I also caution writers to curb their enthusiasm. With film production, I see a trend of people calling themselves “Producers”-who upon closer examination and discussion, have very limited knowledge or education on how to draft, let alone enforce a production contract. Many of them, I doubt even have any education in the niche market for which business management, film-studies at NYU or UCLA, and entertainment law studies with a film school and Anderson School of Management (for instance) might best prepare them for.
“Do-it-yourself” advocates are attracted to the wish to breach gender, racial, and educational disparity with ease… but, they are also suggesting and believing that they and others can disregard the necessary qualification and experience.
If an “agent” truly were “worthless”, he or she is a fraud and is not a professional advocate for you. Similarly, anyone really can call him or herself an author, publisher, agent, movie producer – but are they amateur or pro? One thing that distinguishes a pro from an amateur, is that the pro is often less inclined to give details about their existing contracts to other people. For example, if Amazon allows you as a writer to select variables with regard to royalty, that information is usually not shared with outside persons. You might tell them that you receive a flat rate percentage. But, you should not reveal such details. Amateurs are too willing to share all details about their contracts, which ideally should be kept confidential. This goes for all trade secrets in all of the most successful business endeavors. Disclosure is often only a good idea when you are a whistle blower, you are in court, or when it makes no difference to state. Being taciturn about detail disclosure is wise; and it protects market share and your business.
So, when someone tells you to “publish your book for pennies”- be sure that you consider the investment of time, the loss of time you could be spending doing something else, and the fact that do-it-yourself usually means that you have no advocate to assist you with your endeavor.

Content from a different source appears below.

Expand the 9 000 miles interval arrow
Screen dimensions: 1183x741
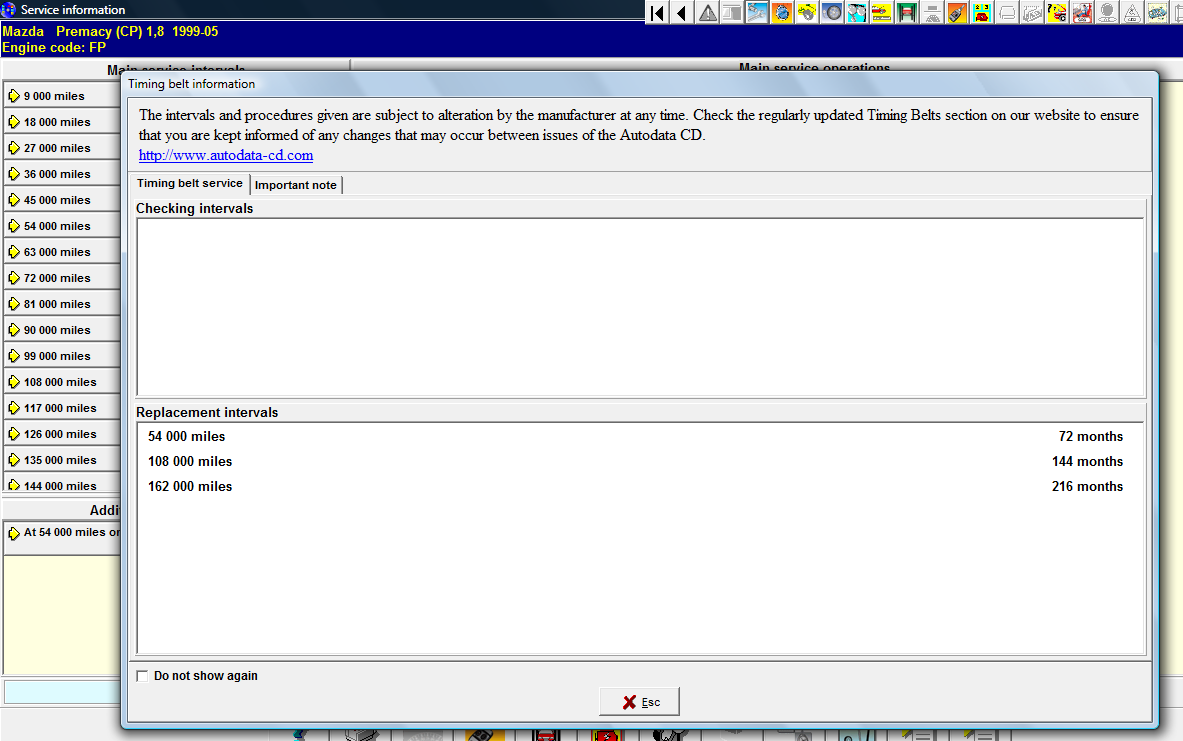tap(14, 96)
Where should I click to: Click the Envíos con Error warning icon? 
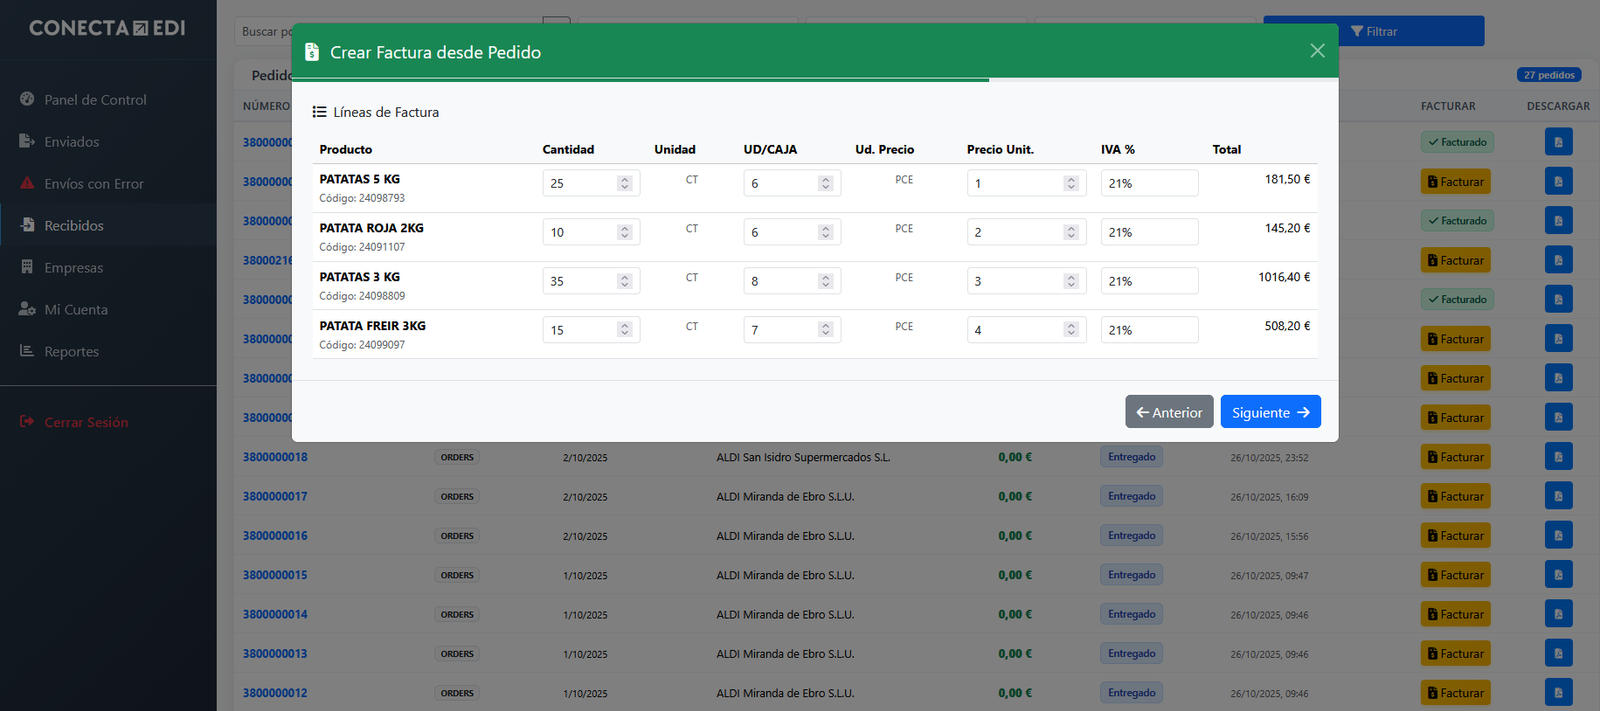pyautogui.click(x=27, y=183)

A proliferation of junk sold via Amazon, is akin to a “flea market”. Real art on it, is created by trained talent. Did you study any of those paths? Writing for screen, should demand extensive history, government, theory of writing, political activism, editorial and critical thinking studies, English literature, directing actor for stage and/or screen, production methods based on ancient theories and principles…such as those from ancient Greece and Russia, the humanities, sociology, musicology, philosophy, and religion. These are merely some of the requirements that separate you from a “hack”. The more you know, the better. And, agents need to study management, contracts, law, entertainment law, etc. Don’t let others diminish the labor – or make it sound as if anyone can turn a profit in this business. Our clout is hard earned, and amateurs try to chip away at our credibility for their amusement & mischief. Remember that top tier art does not come cheap. And neither does top-tier education.